◆ **GOAL OF THE EXERCISE**:
In your copy, leave out the pictures and output only the lines from the one holding "Hälsa (944, 94)" through the end of the data below, exactly.

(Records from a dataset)
== Segment start ==
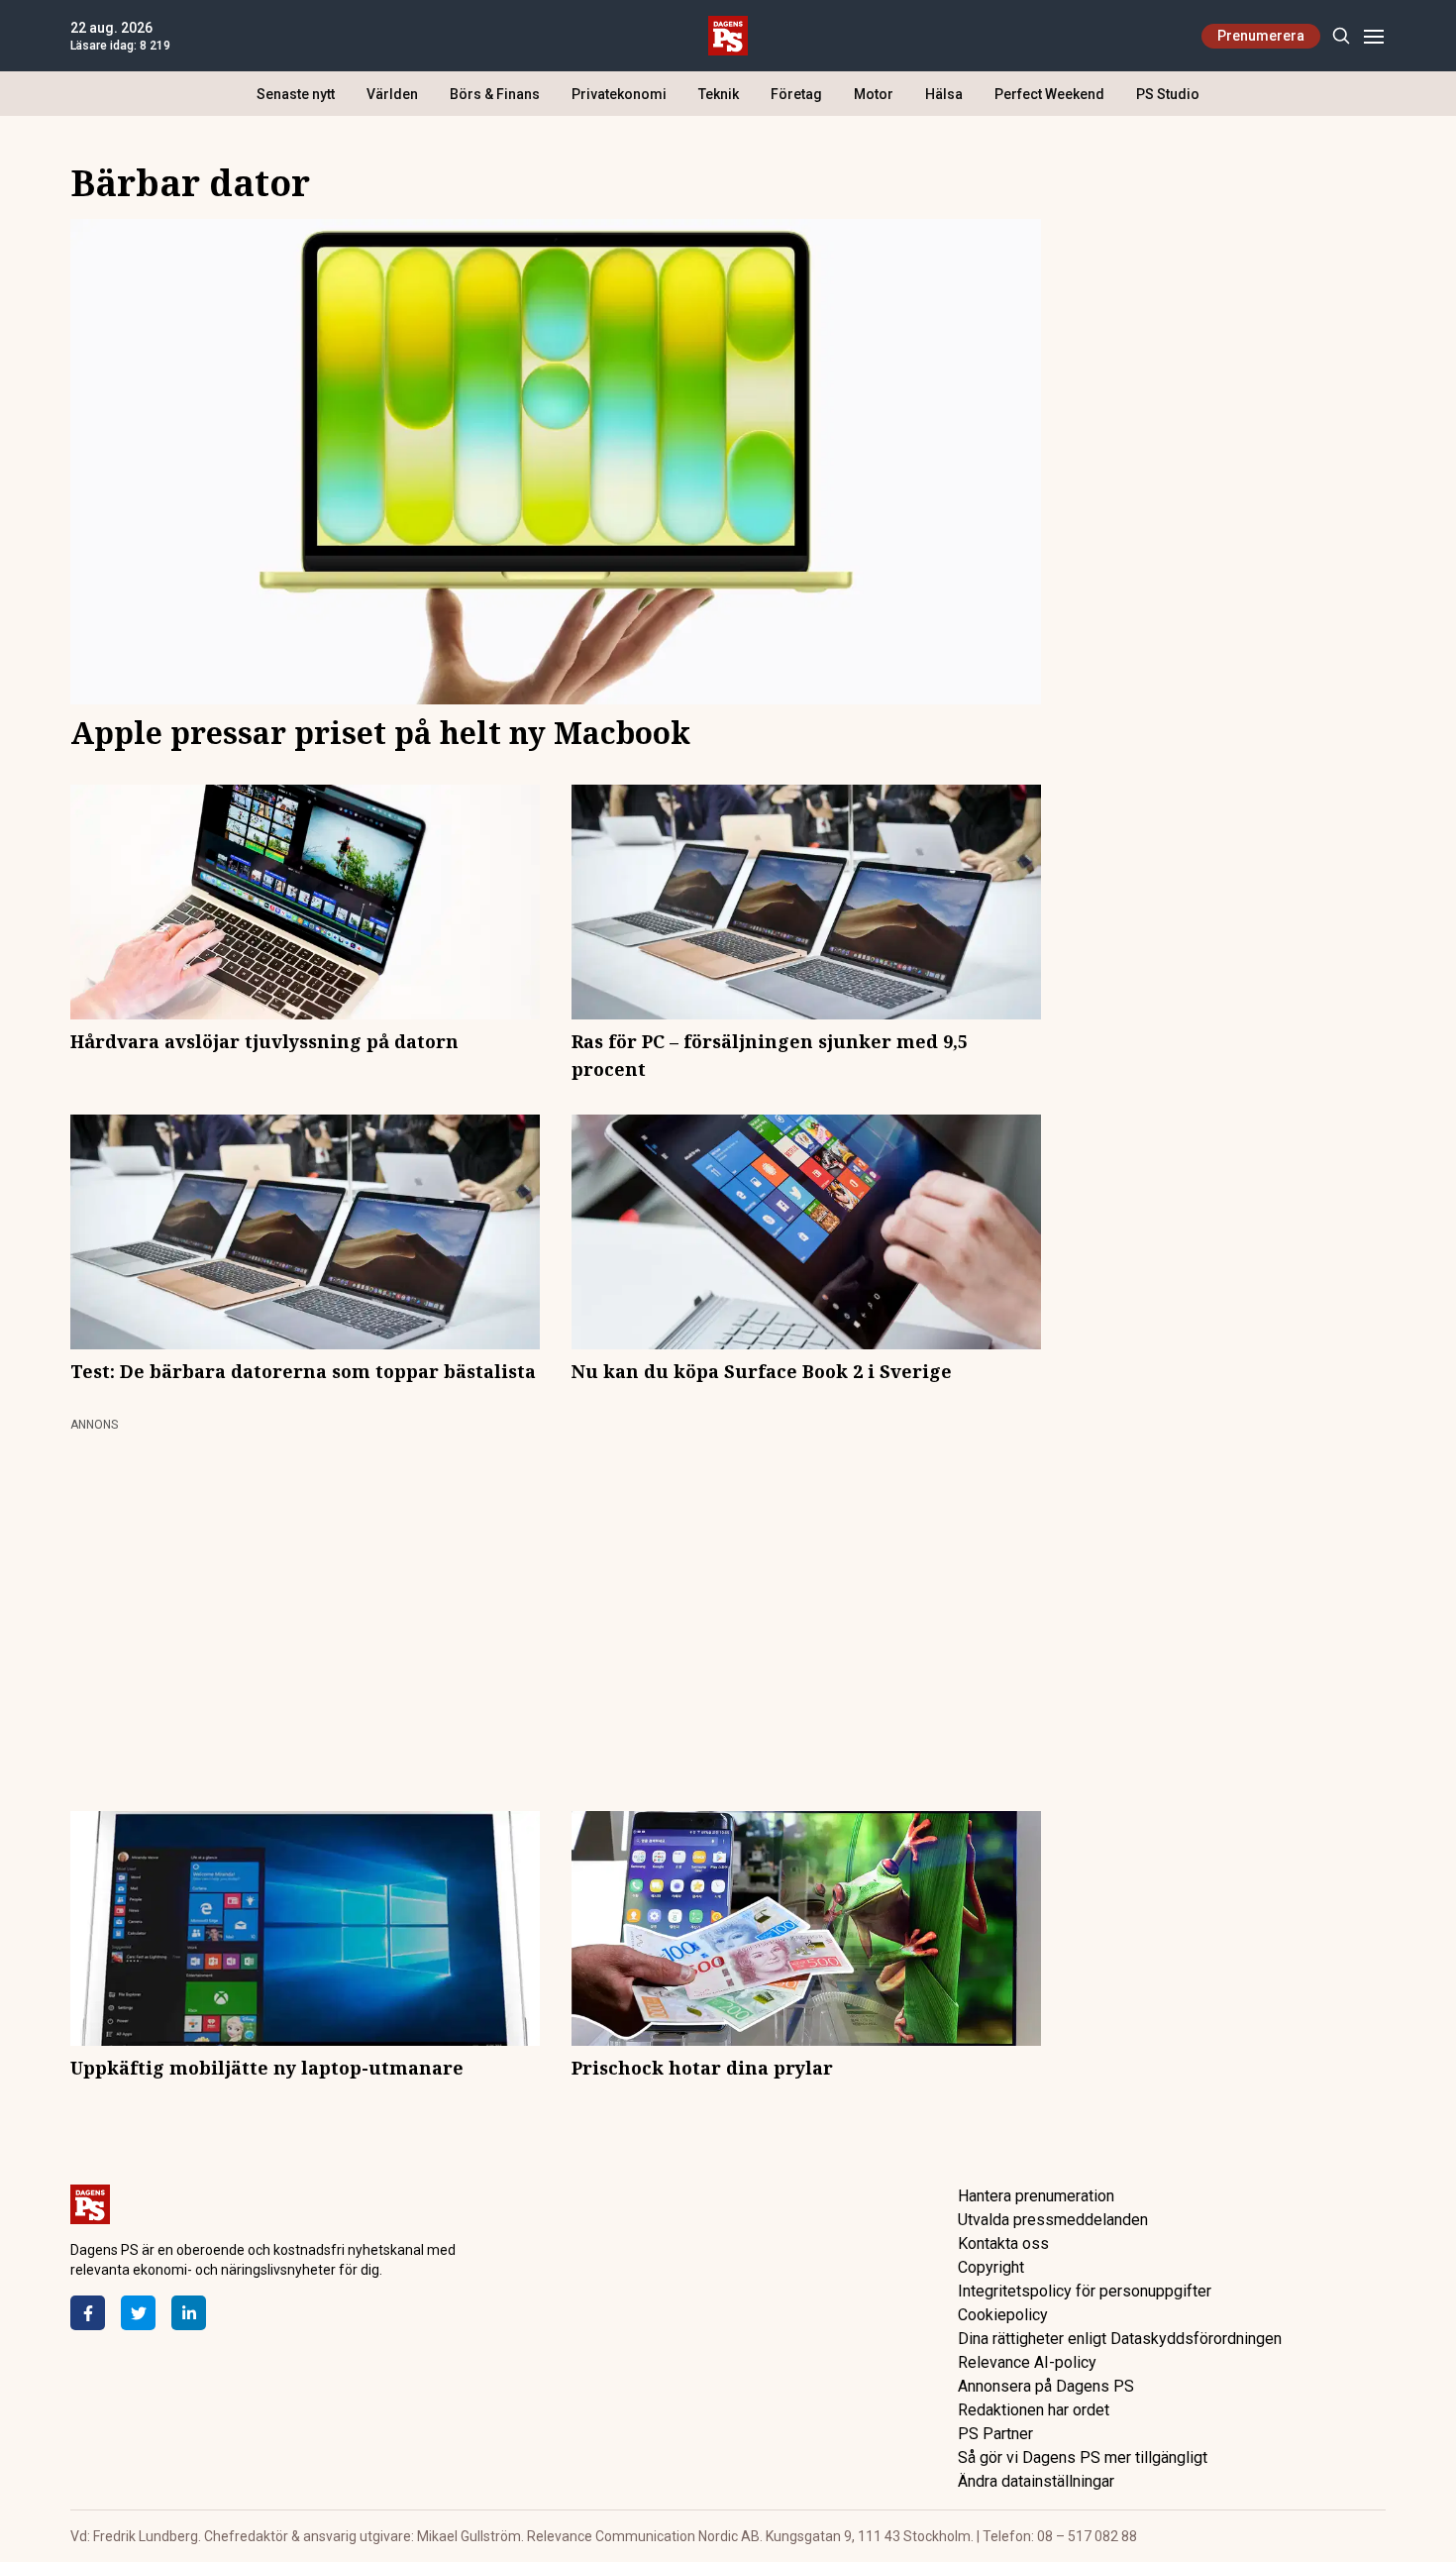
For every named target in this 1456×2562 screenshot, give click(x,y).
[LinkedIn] (188, 2312)
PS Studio (1167, 94)
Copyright (991, 2267)
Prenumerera (1260, 36)
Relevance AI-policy (1027, 2362)
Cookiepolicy (1003, 2314)
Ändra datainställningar (1036, 2481)
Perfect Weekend (1049, 94)
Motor (873, 94)
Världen (392, 94)
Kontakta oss (1003, 2243)
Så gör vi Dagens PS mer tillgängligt (1082, 2457)
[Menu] (1373, 36)
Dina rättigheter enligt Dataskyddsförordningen (1120, 2338)
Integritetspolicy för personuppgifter (1084, 2291)
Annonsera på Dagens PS (1046, 2386)
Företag (796, 94)
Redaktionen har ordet (1033, 2410)
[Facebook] (87, 2312)
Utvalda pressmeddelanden (1053, 2219)
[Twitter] (138, 2312)
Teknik (718, 94)
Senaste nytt (296, 94)
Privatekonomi (619, 94)
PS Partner (995, 2433)
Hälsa (944, 94)
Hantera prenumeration (1036, 2196)
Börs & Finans (495, 94)
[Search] (1340, 36)
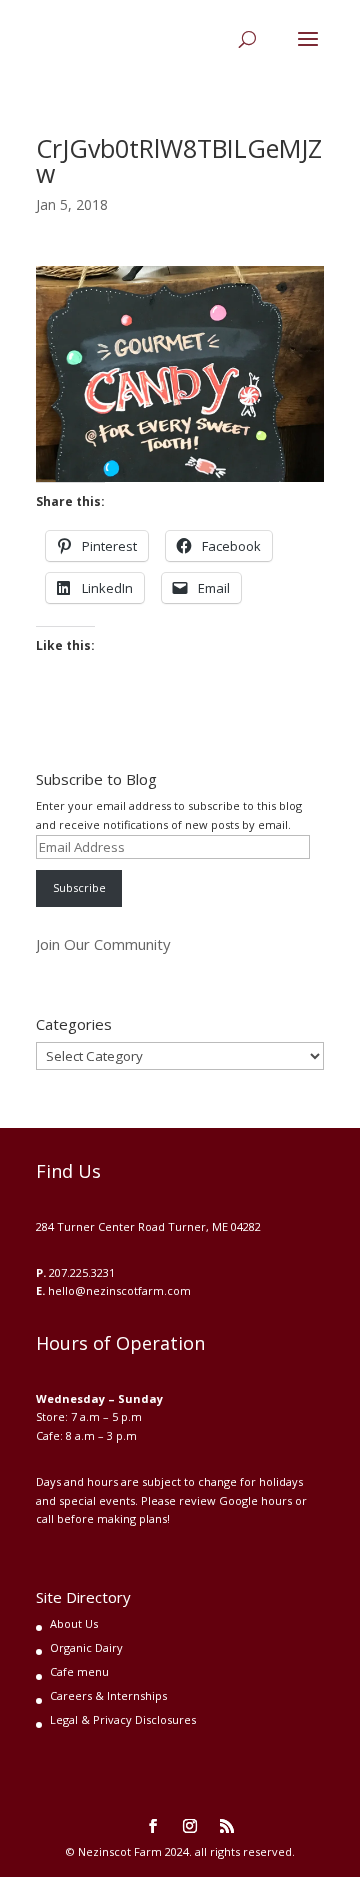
== Segment end ==
◆ **EXPECTED ANSWER**:
Hälsa (944, 94)
Hantera prenumeration (1036, 2196)
Börs & Finans (495, 94)
[Search] (1340, 36)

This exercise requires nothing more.